Selected passage »
○ ○ ○ ○

# Primitive Survival



## BamaBoy101

Just thought I would post a pic of something I have been teaching my students to make. Made this one in a class today. Its nothing fancy but separated from gear and supplies I would rather have this primitive tomahawk than nothing. Any thoughts????


----------



## Meangreen

BamaBoy101 said:


> Just thought I would post a pic of something I have been teaching my students to make. Made this one in a class today. Its nothing fancy but separated from gear and supplies I would rather have this primitive tomahawk than nothing. Any thoughts????
> 
> View attachment 3650
> 
> 
> View attachment 3651


Very nice! I would hang that on my wall next to my collection and I would use it with confidence if I didn't have steel available.


----------



## BamaBoy101

And there ya go, that’s the point i try to teach. I find often it seams students are to reliant on their gear and don’t consider the what if I don’t have my gear scenario. I find these primitive skills extremely useful if for nothing more than the confidence they build. Steel first always, but if ya dont have steel a stone will do.....


----------



## oddapple

Stone tools are forever.


----------



## BamaBoy101

I think next week we will demonstrate what this will do with flesh, maybe some pork. May as well, will have to post some pics....


----------



## Meangreen

BamaBoy101 said:


> I think next week we will demonstrate what this will do with flesh, maybe some pork. May as well, will have to post some pics....


It's really beautiful work on your part. I look at primitive weapons as art. Do you sell your tomahawks?


----------



## BamaBoy101

Meangreen said:


> It's really beautiful work on your part. I look at primitive weapons as art.


I thank you sir, just takes time to learn and I highly recommend it to anyone interested. it's a great skill to pick up.

○ ○ ○ ○

Material provided »

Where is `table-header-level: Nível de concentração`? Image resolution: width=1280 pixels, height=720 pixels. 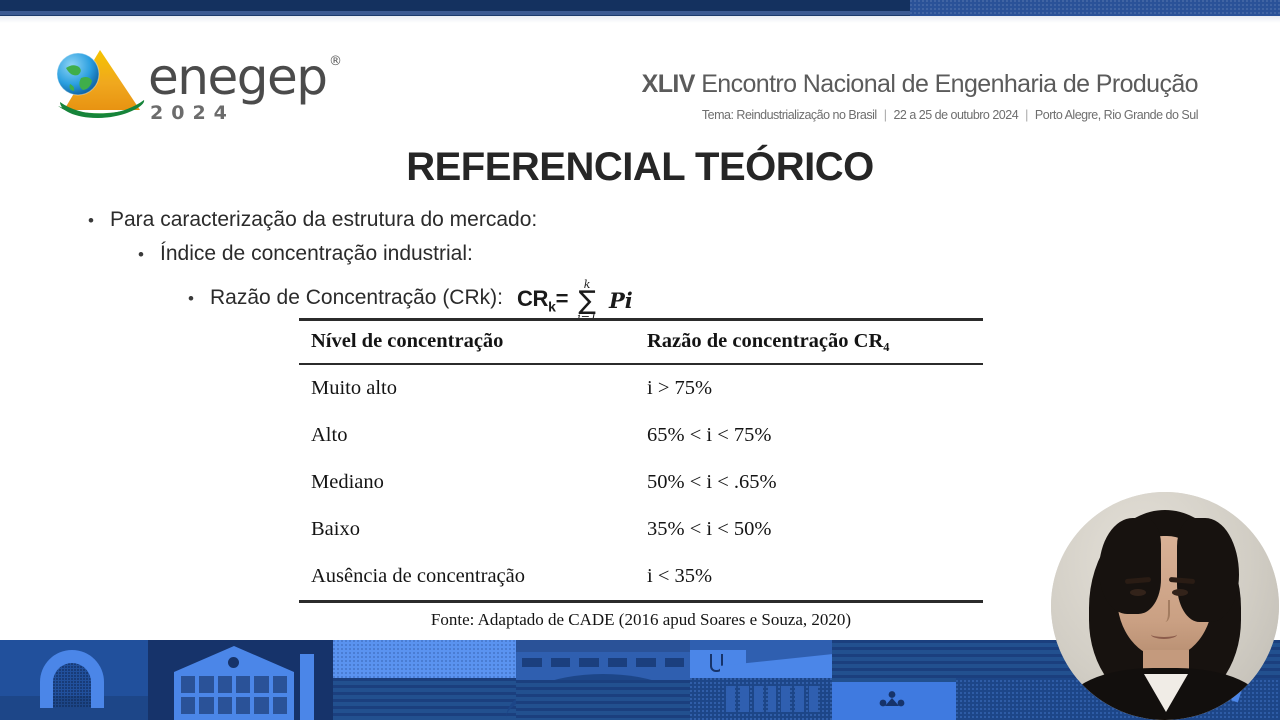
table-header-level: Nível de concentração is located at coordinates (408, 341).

○ ○ ○ ○

Exercises »
**A.** Please rewrite the paragraph in the primitive survival thread that begins "And there ya go" as a short bulleted list that keeps its main facts.
**B.** Copy word for word the part of the primitive survival thread that opens with the words containing "Very nice! I" and closes with "stone will do.....".

Answers by item number »
**A.**
- Students often rely too much on their gear and don't consider what they would do without it.
- Primitive skills are very useful, if only for the confidence they build.
- Steel always comes first, but a stone will do when there is no steel.

**B.**
Very nice! I would hang that on my wall next to my collection and I would use it with confidence if I didn't have steel available.


----------



## BamaBoy101

And there ya go, that’s the point i try to teach. I find often it seams students are to reliant on their gear and don’t consider the what if I don’t have my gear scenario. I find these primitive skills extremely useful if for nothing more than the confidence they build. Steel first always, but if ya dont have steel a stone will do.....